Program: Oral and Poster Abstracts
Session: 623. Mantle Cell, Follicular, and Other Indolent B-Cell Lymphoma—Clinical Studies: Poster I
Hematology Disease Topics & Pathways:
Biological, Therapies, enzyme inhibitors
Saturday, December 5, 2020, 7:00 AM-3:30 PM

Junning Cao, MD1*, Zhiming Li, MD, PhD2*, Jianfeng Zhou, MD, PhD3*, Dongmei Ji, MD, PhD4*, Weina Shen, PhD4*, Peng Sun, MD2*, Yu Wang, MD2*, Dengju Li, MD3*, Zhenya Hong, MD, PhD3*, Gaoxiang Wang, MD, PhD3*, Xianlin Duan, MD5*, Chen Yu, MD5*, Yu Cai, PhD5* and Weiguo Su, PhD5*

1Department of Medical Oncology, Fudan University Shanghai Cancer Center, Shanghai Medical College, Fudan University, Shanghai, China
2Department of Medical Oncology, Sun Yat-sen University Cancer Center, Guangzhou, China
3Department of Hematology, Tongji Hospital, Tongji Medical College, Huazhong University of Science and Technology, Wuhan, China
4Department of Medical Oncology, Fudan University Shanghai Cancer Center, Shanghai, China
5Hutchison MediPharma Limited, Shanghai, China

Introduction

HMPL-689 is a potent and highly selective small molecule inhibitor of phosphoinositide 3-kinase-delta (PI3Kδ).
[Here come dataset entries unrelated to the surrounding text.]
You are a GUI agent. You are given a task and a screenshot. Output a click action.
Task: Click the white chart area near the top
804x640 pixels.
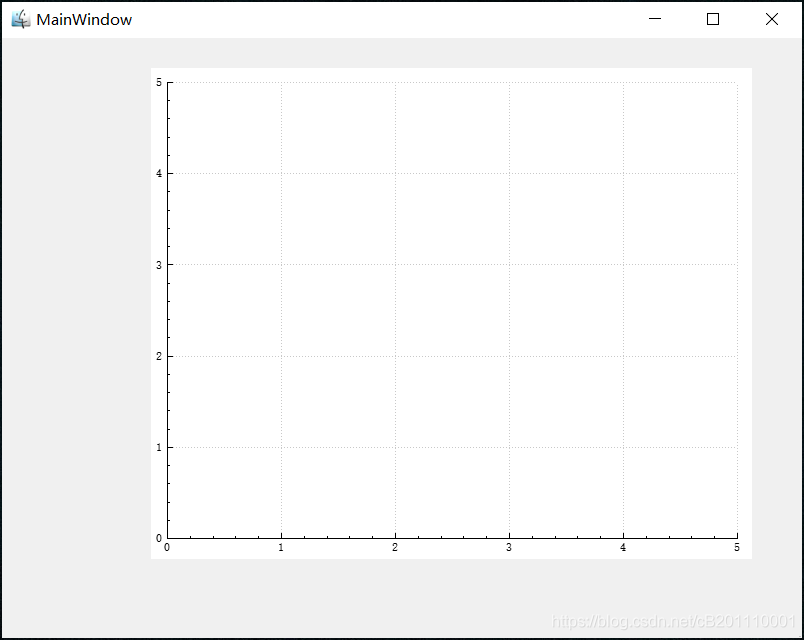click(450, 100)
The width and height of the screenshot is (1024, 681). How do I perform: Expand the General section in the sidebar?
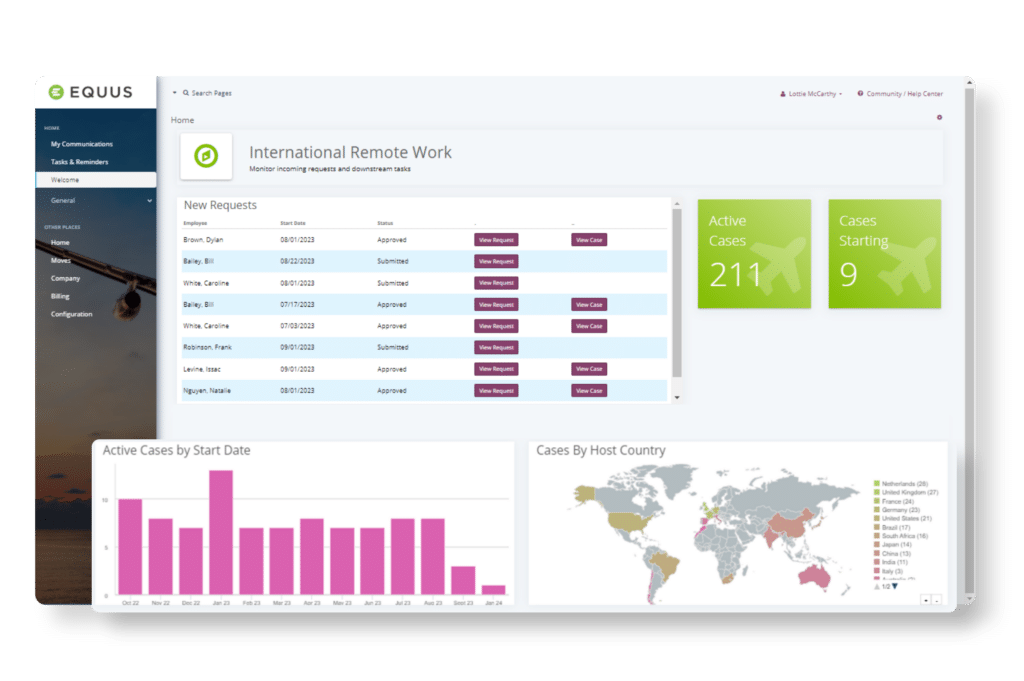tap(147, 200)
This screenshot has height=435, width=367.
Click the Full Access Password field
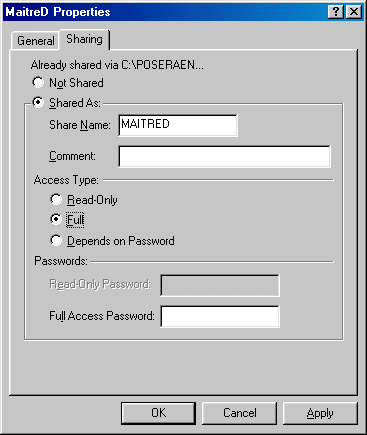(220, 316)
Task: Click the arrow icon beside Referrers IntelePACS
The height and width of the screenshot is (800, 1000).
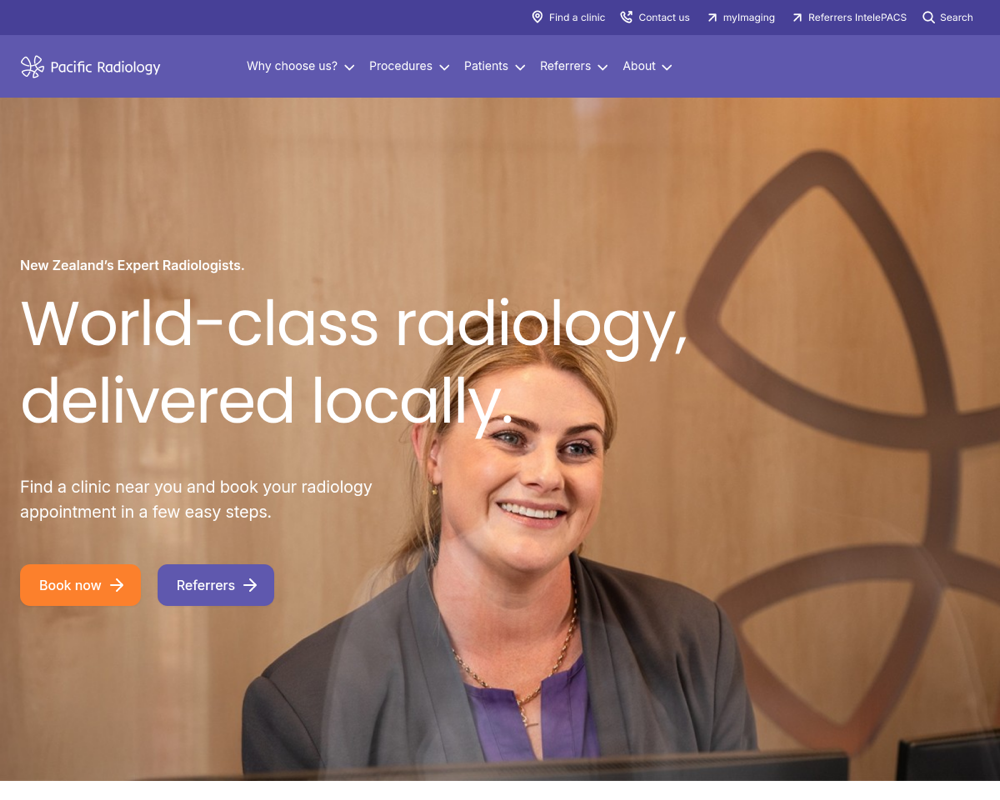Action: pyautogui.click(x=797, y=18)
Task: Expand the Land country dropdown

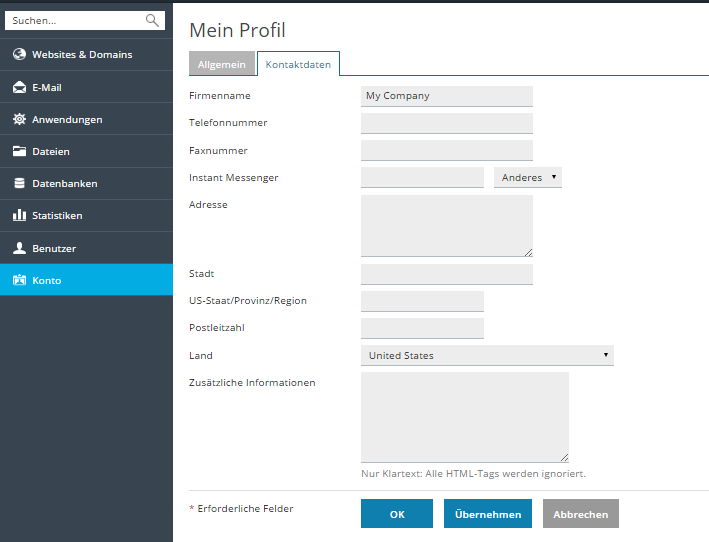Action: [x=487, y=355]
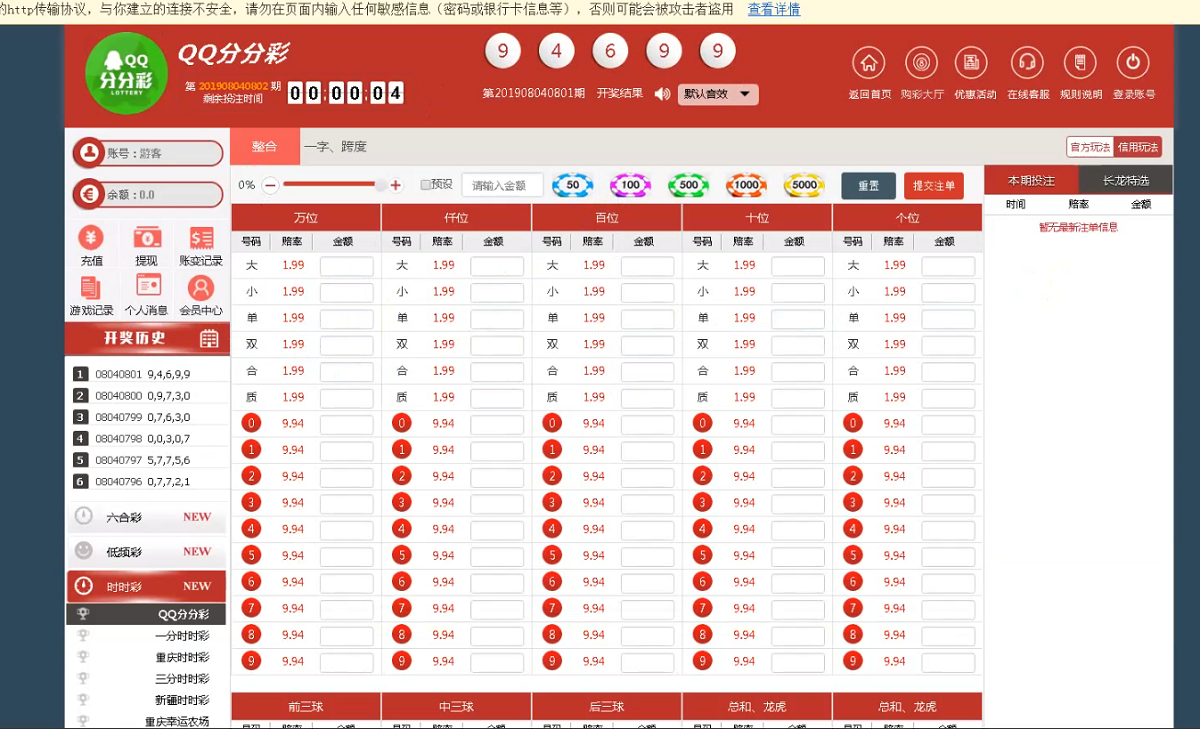Open the 会员中心 member center icon
1200x729 pixels.
(201, 289)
Despite available agents targeting the B-cell receptor (BCR) pathway, there remains a need for alternative therapies in the relapsed/refractory (R/R) setting due to agent-specific toxicities and suboptimal efficacy among lymphoma subtypes. This study (NCT03128164) is a phase 1, open-label, dose escalation and expansion study in China to assess the safety, pharmacokinetics (PK), and preliminary efficacy of HMPL-689 as a monotherapy in patients with R/R lymphomas. Here we present the preliminary results of the dose-escalation phase of the study.

Methods

In this dose escalation phase, patients with R/R lymphoma failed of standard therapy, at least 1 prior therapy, were eligible. The dose-escalation study consisted of cohort A (BID) and cohort B (QD), in which HMPL-689 was orally administered continuously on a 28-day cycle. The modified toxicity probability interval scheme-2 (mTPI-2) design was applied for the dose escalation and maximum tolerated dose (MTD) determination. Blood samples for PK and pharmacodynamics (PD) analyses were collected during Cycle 1 and Day 1 of each subsequent cycle.

Results

A total of 56 patients were enrolled, with 5 chronic lymphocytic leukemia/small lymphocytic lymphoma (CLL/SLL), 23 follicular lymphoma (FL), 7 marginal zone lymphoma (MZL), 9 mantle cell lymphoma (MCL), 9 diffuse large B cell lymphoma (DLBCL), and 3 Hodgkin’s lymphoma (HL) patients (Table 1). The median age was 56 years (range 26-73). The median number of prior therapies was 3 (range 1-8), of which 39 patients had prior exposure to rituximab. 29 patients received HMPL-689 in cohort A (BID): 2.5 mg (n=3), 5 mg (n=9), 7.5 mg (n=8), and 10 mg (n=9), while 27 patients were in cohort B (QD): 5 mg (n=3), 10 mg (n=3), 20 mg (n=9), 30 mg (n=9), and 40 mg (n=3). Median duration of HMPL-689 therapy was 7.6 months (range 0.4 –Not reached [NR]).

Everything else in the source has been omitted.